» **Problem to work on**
In the listing below, give the part that opens with the line containing "Click 'State of Texas' under Form I heading" and closes with the line containing "This screenshot has width=604, height=625. (x=158, y=471)" as a numbered list, leaving out any blank lines.
--- START OF Information supplied ---
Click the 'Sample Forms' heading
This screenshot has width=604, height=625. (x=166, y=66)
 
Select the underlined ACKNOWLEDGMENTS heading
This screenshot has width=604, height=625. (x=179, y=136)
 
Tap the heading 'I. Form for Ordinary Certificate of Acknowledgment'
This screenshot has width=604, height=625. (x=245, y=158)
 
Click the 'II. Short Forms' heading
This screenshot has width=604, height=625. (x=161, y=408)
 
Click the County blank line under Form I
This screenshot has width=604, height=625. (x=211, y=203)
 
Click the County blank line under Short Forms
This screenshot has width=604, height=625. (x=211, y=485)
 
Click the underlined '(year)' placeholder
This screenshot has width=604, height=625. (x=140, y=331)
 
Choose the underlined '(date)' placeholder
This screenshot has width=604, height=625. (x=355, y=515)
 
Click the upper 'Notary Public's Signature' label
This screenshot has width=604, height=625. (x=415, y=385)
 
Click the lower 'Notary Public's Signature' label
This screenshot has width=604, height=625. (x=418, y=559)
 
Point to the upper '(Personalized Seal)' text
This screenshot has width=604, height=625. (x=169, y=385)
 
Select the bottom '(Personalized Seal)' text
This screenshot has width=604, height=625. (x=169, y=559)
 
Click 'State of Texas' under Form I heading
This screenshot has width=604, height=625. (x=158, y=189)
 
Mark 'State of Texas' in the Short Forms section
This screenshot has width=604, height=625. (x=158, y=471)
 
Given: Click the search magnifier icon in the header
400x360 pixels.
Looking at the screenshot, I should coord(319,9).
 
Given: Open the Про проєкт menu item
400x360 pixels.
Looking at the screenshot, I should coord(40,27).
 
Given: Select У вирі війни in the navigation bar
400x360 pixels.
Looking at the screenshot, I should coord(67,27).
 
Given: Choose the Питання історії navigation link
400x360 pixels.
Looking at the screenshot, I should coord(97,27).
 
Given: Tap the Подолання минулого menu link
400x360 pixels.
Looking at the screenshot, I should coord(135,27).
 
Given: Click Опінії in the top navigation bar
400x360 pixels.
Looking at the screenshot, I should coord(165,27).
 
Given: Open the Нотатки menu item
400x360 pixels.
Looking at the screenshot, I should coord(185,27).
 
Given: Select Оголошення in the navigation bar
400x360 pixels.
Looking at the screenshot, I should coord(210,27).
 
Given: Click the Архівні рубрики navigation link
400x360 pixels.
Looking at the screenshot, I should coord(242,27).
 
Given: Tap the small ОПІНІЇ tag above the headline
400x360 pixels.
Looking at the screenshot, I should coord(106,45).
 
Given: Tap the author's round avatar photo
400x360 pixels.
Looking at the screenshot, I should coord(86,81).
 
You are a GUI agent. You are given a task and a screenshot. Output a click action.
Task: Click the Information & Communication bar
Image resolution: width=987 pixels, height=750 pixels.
--- END OF Information supplied ---
» **Task solution**
1. Click 'State of Texas' under Form I heading
2. This screenshot has width=604, height=625. (x=158, y=189)
3. Mark 'State of Texas' in the Short Forms section
4. This screenshot has width=604, height=625. (x=158, y=471)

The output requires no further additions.